Indicazioni di papa Francesco.
Dei tanti interventi del magistero di papa Francesco riguardo alla vita consacrata, vedrei utile, per il nostro tema, valorizzare due testi che sono come tasselli complementari l’uno dell’altro, ma servono a tracciare una specie di identikit del consacrato dei nostri giorni: un credente con un grande spessore di fede, alla quale la chiamata aggiunge lo specifico del carisma dell’istituto.
Il primo testo del papa lo prendo dal quinto capitolo dell’esortazione apostolica Gaudete et exultate, dove il pontefice indica quello che potremmo definire «il corredo» del seguace di Gesù, fatto di atteggiamenti che permettono di rimanere fedele al proprio battesimo e avere una vita feconda sul piano della testimonianza.
Senza questa base, spesso la qualità della vita religiosa perde di significatività.
L’altro pilastro è rappresentato dalla povertà. Un valore che ha un fascino trainante in ogni contesto. I fedeli non vogliono il religioso vestito come un cencioso e che non abbia un tetto sulla testa. No. Vogliono toccare con mano che quell’uomo che dice di appartenere a Dio è veramente libero dalle cose materiali; che abbia un tenore di vita modesto, possibilmente vicino alla gente povera dove egli vive; che non cede alla tentazione del macchinone, dei vestiti firmati, da ricercatezze. Agli occhi dei fedeli, il religioso deve essere — come si sente dire spesso – un «testimone credibile del regno di Dio».
Al terzo posto il papa mette la pazienza. Da religioso, egli guarda in faccia la realtà interna delle comunità: «Senza la pazienza si capiscono – precisa − le guerre interne di una congregazione».
Sfide da affrontare
Per i religiosi di oggi che si impegnano a livello pastorale, sembra importante aggiungere soltanto alcune indicazioni che individuino obiettivi fondamentali per la loro testimonianza.

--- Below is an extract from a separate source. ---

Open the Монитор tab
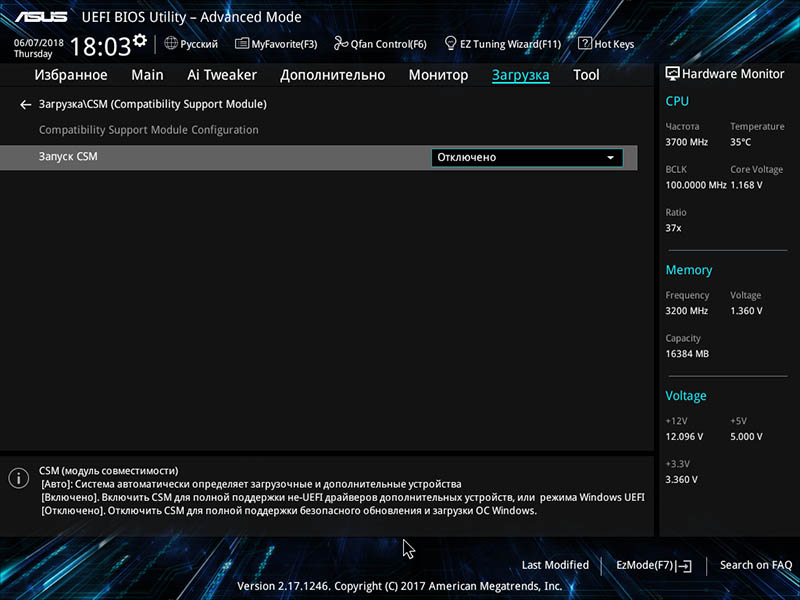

a) La prima sfida è mantenere la propria identità. Sempre. Qualunque sia la portata delle situazioni in cui ci si trova a vivere.

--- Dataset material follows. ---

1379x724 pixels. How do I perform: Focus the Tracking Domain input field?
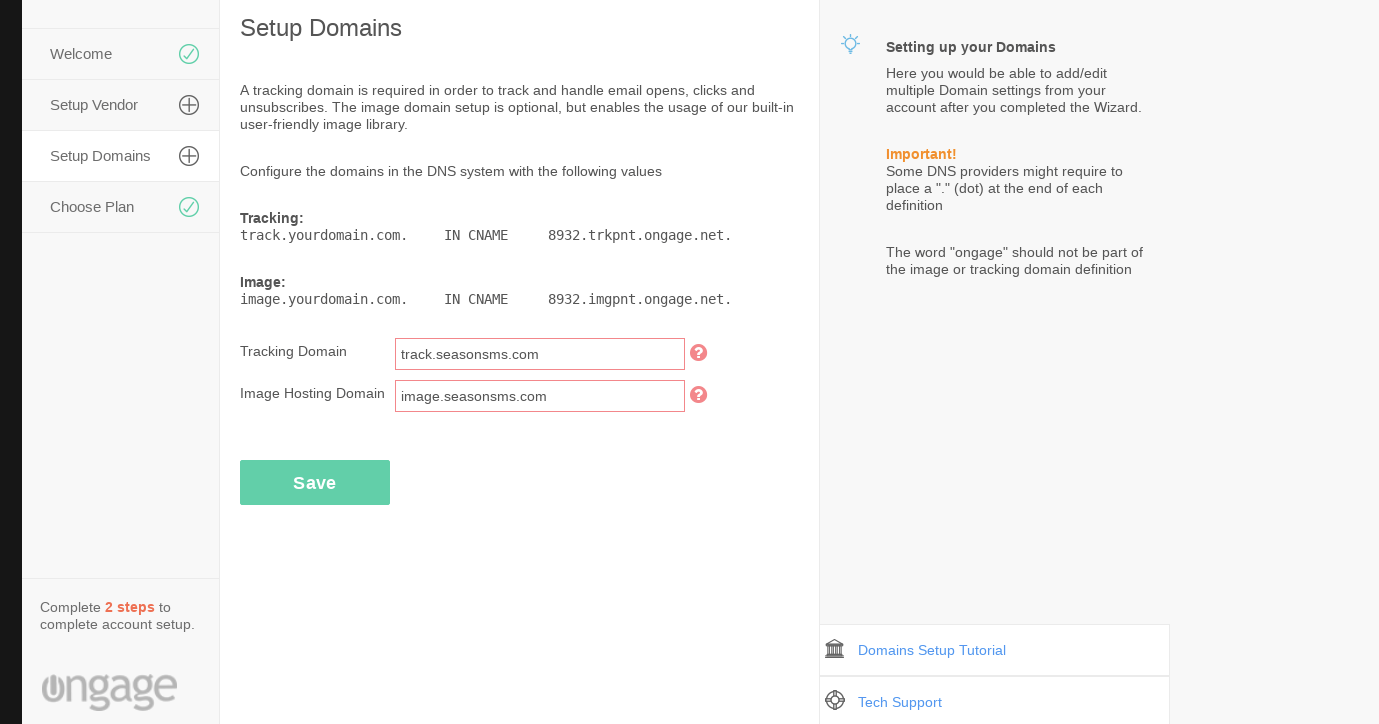(540, 354)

b) Una seconda sfida riguarda il mondo dei giovani. Vanno avvicinati, capiti, accompagnati. Le loro strade che un tempo andavano verso la Chiesa si sono ostruite quasi tutte. Adesso ne vanno riaperte altre che dalla Chiesa vadano verso di loro. I religiosi hanno le carte giuste per fare qualcosa per interessarli e coinvolgerli.
c) Una terza sfida per i consacrati è rappresentata dalla capacità di essere significativi dentro la Chiesa e la società dei nostri giorni. Abbiamo temi troppi importanti sotto gli occhi che sollecitano grande attenzione.
Perché ciò avvenga, il mondo dei consacrati deve avere sempre consapevolezza del «dono grande» ricevuto, e fare da tramite perché la sua ricchezza arrivi ai fratelli.